My SO drove me to work, actually, and on the way there, I got a call from the Bothell Police Department. I had practically forgotten that in my shocked, angry, horrified state in the middle of the night I had filed a complaint online about the whole incident, which unfortunately requires giving them a lot of information about yourself, and they actually called me about it. That was when I learned that they arrested her on domestic violence charges, finding her to be the “primary instigator” of the violence. My SO later learned that they did this because the man called the police, dispatch heard the woman yelling over the phone, and the man had blood on his pants when the police arrived. The police claimed they had no choice but to arrest her because of this. She will be there until she can see a judge on Monday.
I asked the guy who called me about them not letting her put on clothes before or after arresting her, and he said she “would have” been given some at the county jail. When exactly this “would have” happened, I don’t know.
Like I said before, I am completely fucked up over this. I’ll never forget the horror and panic of being woken up by screams for help and not knowing if something terrible is happening to someone, and not knowing where to find them. I’ll never get over seeing police arrest the one who screamed for help and hauling her off in fucking negligee, having heard many horror stories of cops sexually assaulting/raping detained women. I hate how scared and paralyzed I felt. I hate that there are these people who get to run around and make bad situations a thousand times worse and we’re supposed to be grateful for it.
I don’t know what happened between this couple last night before I was yanked out of sleep by a scream for help. I know a woman screamed for help, and that same woman was arrested while the man walked free.
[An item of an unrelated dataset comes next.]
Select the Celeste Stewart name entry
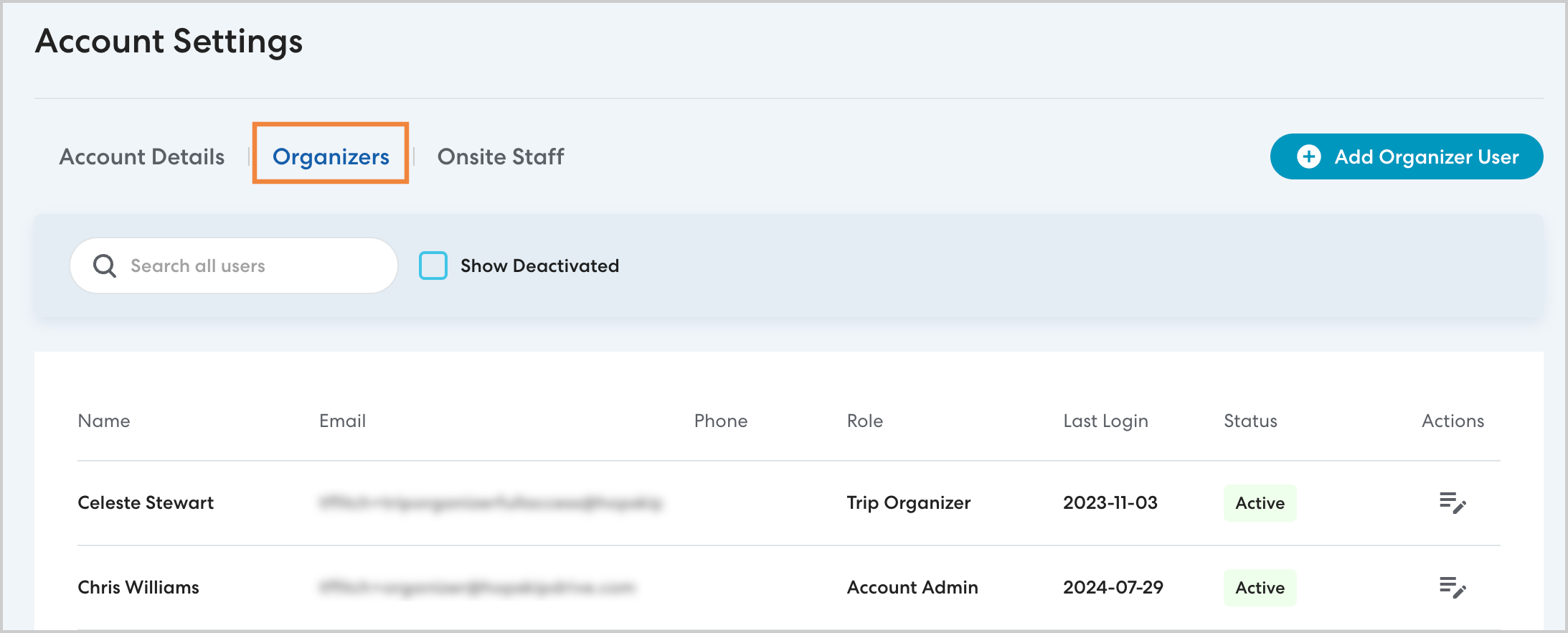Viewport: 1568px width, 633px height. pos(146,503)
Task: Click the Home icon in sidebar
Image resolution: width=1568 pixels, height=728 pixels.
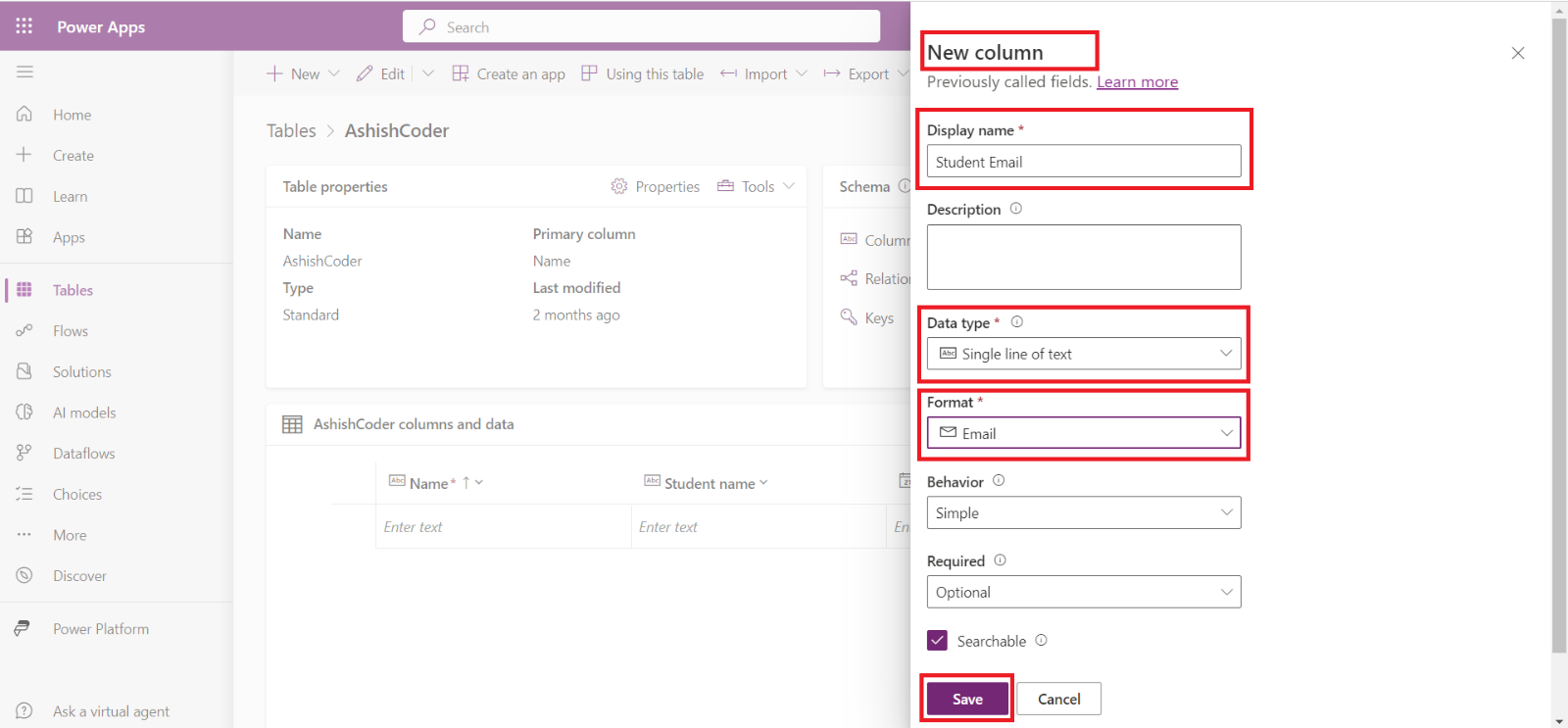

I know cops spent barely any time at all talking to the pair before deciding to arrest a woman in negligee without letting her dress. I know they treated her and the rest of us as hostile, and at times like a threat. I knew I was afraid for the woman and for my and my SO’s safety. I know I feel traumatized by what happened. I know others have witnessed so much worse, without whiteness to protect them.
We are going to keep following up with police and demanding answers. On Monday, my day off, I’m going to contact my city council, my mayor, and I am going to keep asking why a woman was hauled off in a police car in negligee, without pants, without shoes, after five minutes of gathering information. I am going to keep asking why the cops had to threaten to shoot a small woman in nothing but negligee and make me feel afraid for my safety. The cops kept talking about our and their safety, but I have never felt so unsafe. There was no threat to the police from a woman in negligee and a couple sleep-addled people in pajamas.
Today, I plan to go down to the police department and file a formal complaint about how the police handled this. I'm also going to be writing to my city council and the Mayor of Bothell asking why this is acceptable police procedure and why there was not a domestic violence advocate there with them. We'll also be calling to find out the results of the young woman's arraignment, and offering ourselves to her as witnesses.
It's one thing to write about this kind of shit every goddamn weekday. It's quite another to be woken up by it at two in the morning and then have it play out before my very eyes. I can't imagine how traumatizing it must be to witness much worse police conduct, including murder.
This is all cops do anymore. They don't protect and serve. They come, they make things worse, they threaten, they harm, they traumatize. I hate that there are just these people out there among us who get to terrorize us and make us miserable and if we don't totally roll over and take it, we're liable to end up in jail or dead. That's the reality of it. Even if the police used to be better, this was always how they were going to end up. The police as an institution needs to be abolished. Nothing less is acceptable.